Keep your attorneys upfront
That advice is underscored by Jerry Nye, MHA, vice president of the Profile Group of MMI Companies, a risk management consulting firm in St. Paul, MN. Legal counsel is critical to ensuring the institution does not give up any rights unnecessarily. "This is not something you want to try to do on your own," he says.
"You want to discuss the timing, how to best represent the findings with the federal government. You need to keep the law firm involved in discussing the settlement with the third party, rather than trying to do it directly yourself."
The report to the OIG should emphasize that your findings are the result of an overall compliance program and you already are taking steps to correct the problem, Nye says. "You want to be able to demonstrate how you caught it, how you corrected it, and how you will monitor to make sure it doesn't happen again in the future. This is where legal counsel can help you represent all that in the best way to the payer."
Report serious wrongs, but look for patterns
All the issues surrounding confidentiality and attorney/client privilege raise the question of just what evidence of wrongdoing must be reported to the OIG. Even if you have the best intentions of complying with the law and reporting overbilling, for instance, should you report every little error you find? Duke and Nye say you should report any errors you feel are significant, which means just about all errors you find.
They also note, however, that you shouldn't worry that every report will generate huge penalties or the dilemmas possible in more complicated situations.
"If there is a serious, clear violation of the law, you absolutely have to come forward and voluntarily disclose. Otherwise, your problems will multiply, and the government will think you are trying to cover up," Duke explains. "But remember that they're looking for patterns of misconduct, rather than trying to nail you for one error. If there is a pattern of errors, like all of your pneumonias are upcoded or the miscoding is always in favor of the hospital or the physician, that pattern is what you should take very seriously."
Incorporate OIG's suggestions
Overall, Duke and Nye say the OIG's model compliance plan is a good outline for providers to use in developing their own more specific plans. It can't be followed exactly - it must be tailored to meet the individual needs of your organization - but the OIG certainly will be pleased to see that you incorporated its ideas.

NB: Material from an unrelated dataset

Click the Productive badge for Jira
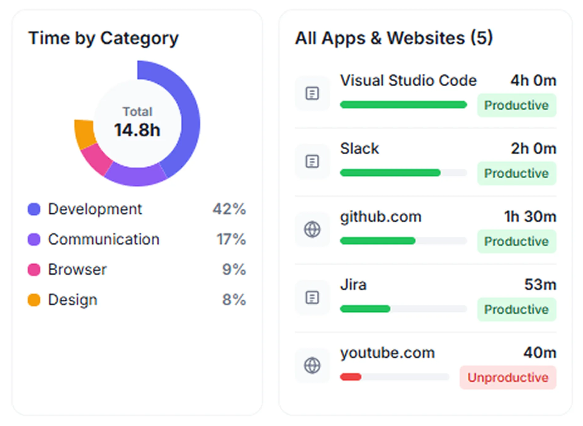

Particularly when you have to report wrongdoing to the government, it will be helpful if your report includes information about how your overall compliance program has incorporated the elements outlined in the OIG's model, Nye says. The government won't expect your plan to match its plan exactly, but it will expect to see that yours is more than just a document.
"You can buy a compliance program and put it on a shelf and say you have one, but that doesn't really mean that you have one," he says. "You have to be able to show that your plan is not just sitting in a three-ring binder, that it's an active part of your organization."
Duke describes the model plan as "a glimpse into what the government is thinking about." Especially with the risk areas outlined by the OIG, she says it's useful to know where the government will be looking. (See box, p. 50, for the risk areas outlined by the OIG.)
"For sure, as a risk manager, I would look at those areas and see what policies and procedures I have in place to ensure compliance," she says. "If there is a void there, I'd put policies and procedures in. But don't put something in place that is not realistic and workable. It's worse to have a policy in place that is not followed than to not have one at all."